- Monday, 19 November 2012 21:16
The Church celebrates two Benedictine friends in several days: Saints Mechtilde and Gertrude. By today’s standards of canonizations, neither were formally canonized by the Church; until recently Hildegard enjoyed a canonization status only observed in Benedictine communities. Her liturgical observance is recognized more universally today. Pope Benedict XVI spoke eloquently of Saint Mechtilde of Hackeborn at a 2010 Wednesday Office. The Pope gives a superb insight into the person of Saint Mechtilde that is extraordinarily helpful.

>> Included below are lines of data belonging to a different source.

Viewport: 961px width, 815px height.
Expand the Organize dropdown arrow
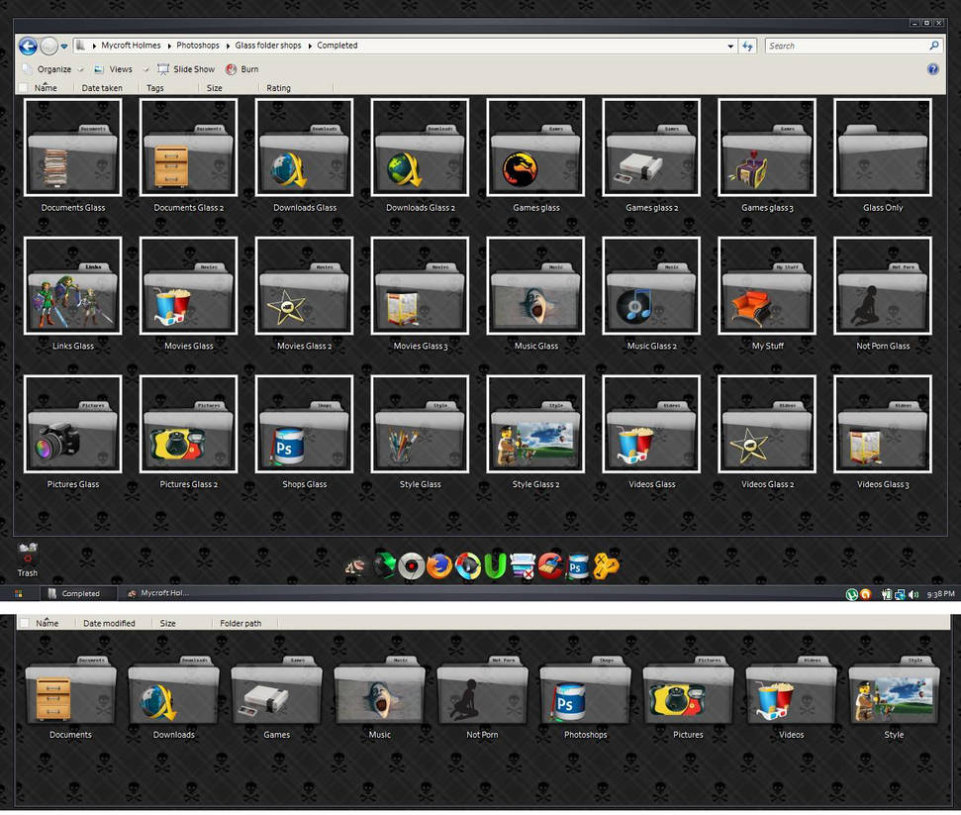pos(80,70)
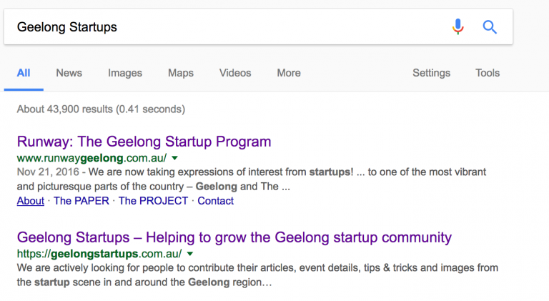
Task: Click the microphone voice search icon
Action: coord(458,26)
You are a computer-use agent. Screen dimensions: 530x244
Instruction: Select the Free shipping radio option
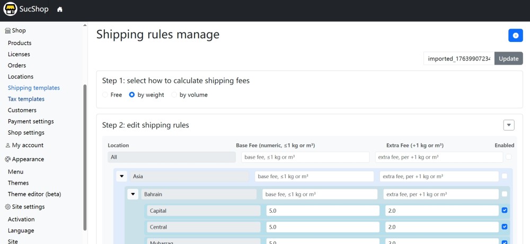[x=105, y=95]
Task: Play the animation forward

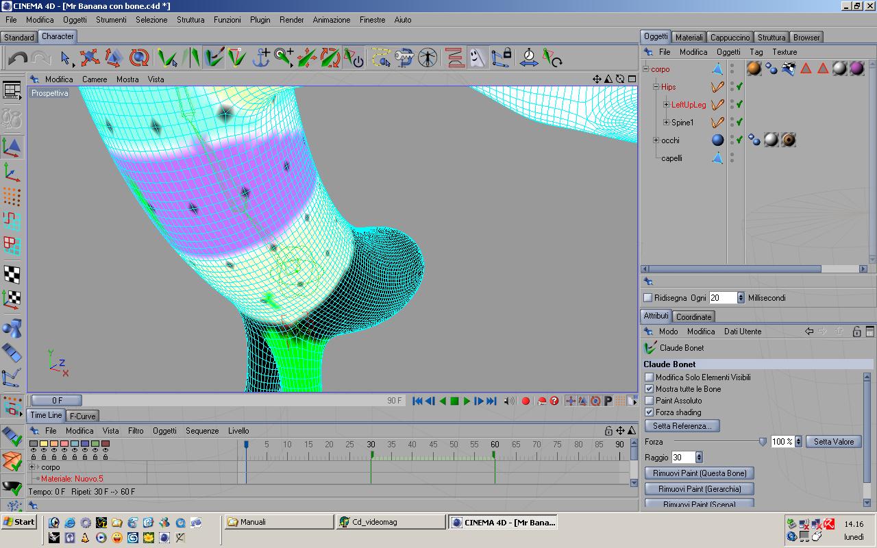Action: pyautogui.click(x=467, y=401)
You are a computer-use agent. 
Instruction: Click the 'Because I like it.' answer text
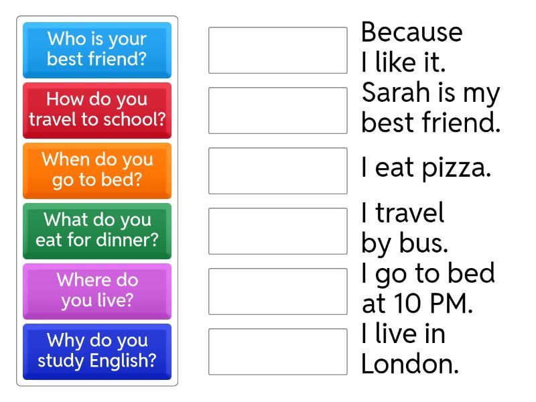[411, 48]
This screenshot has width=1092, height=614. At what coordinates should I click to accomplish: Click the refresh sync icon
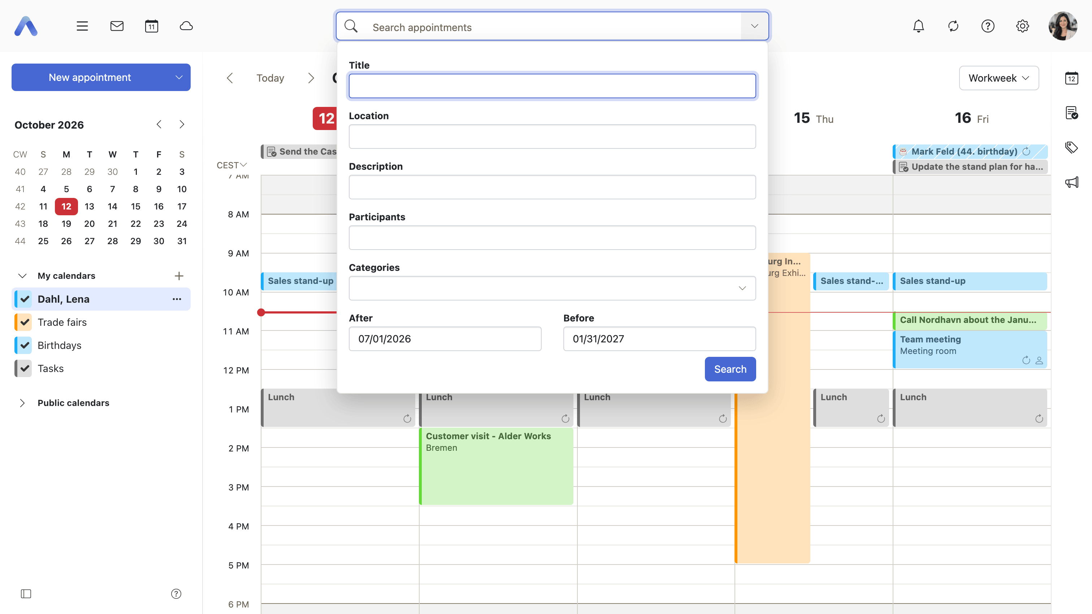click(x=953, y=26)
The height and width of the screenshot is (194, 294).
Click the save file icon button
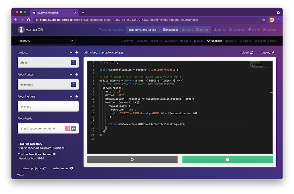pos(227,159)
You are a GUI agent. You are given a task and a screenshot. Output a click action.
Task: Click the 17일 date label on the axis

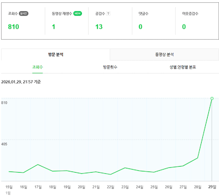pos(38,187)
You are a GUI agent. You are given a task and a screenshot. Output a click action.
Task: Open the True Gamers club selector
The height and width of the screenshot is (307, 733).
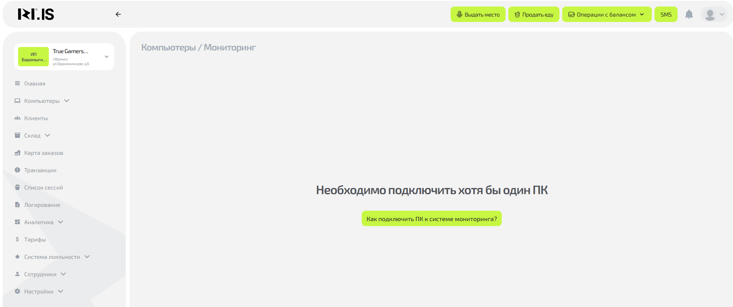pyautogui.click(x=64, y=57)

Saint Mechtilde (1240-1298), the sister of Gertrude of Hackeborn (not Gertrude the Great [celebrated on Nov. 16], thought there is great confusion about this relation) attended the monastery school where her sister was a nun and after graduation she entered monastic life. Like Gertrude the Great Saint Mechtilde was known as a serious and gifted student and teacher. Someone described her having a “voice of a songbird.” Her wonderful personality was an asset for her Benedictine community and it likely led to her being a 40 year abbess. As it turns out, Gertrude the Great was a student of Mechtilde’s. Both of whom had a profound love for the Sacred Heart of Jesus
Privacy issues today weren’t known in the 13th century. Mechtilde’s spiritual experiences were recorded by Gertrude. Though unnerved by the perceived violation of boundaries, the Lord assured her that it was OK. In time Gertrude’s work was the basis of Mechtilde’s “Book of Special Grace” or later known as “Revelations of Saint Mechtilde,” a book that is oriented to the liturgical year and focussed on Christology and Trinitarian theology. The Pope tells us that Mechtilde’s starting point is the sacred Liturgy and her mystical experiences relate us back to the liturgical experience through the lens of the biblical narrative. Saint Mechtilde ought to be one of the heavenly patrons of liturgical studies.
In several places you’ll read that Dante used Saint Mechtilde for his Donna Matelda of his volume of the Purgatorio, Canto XXVII. Whether is true is not yet known. That Dante’s Donna Matelda and Saint Mechtilde are mystics, one wonders if the saint is fictionalized.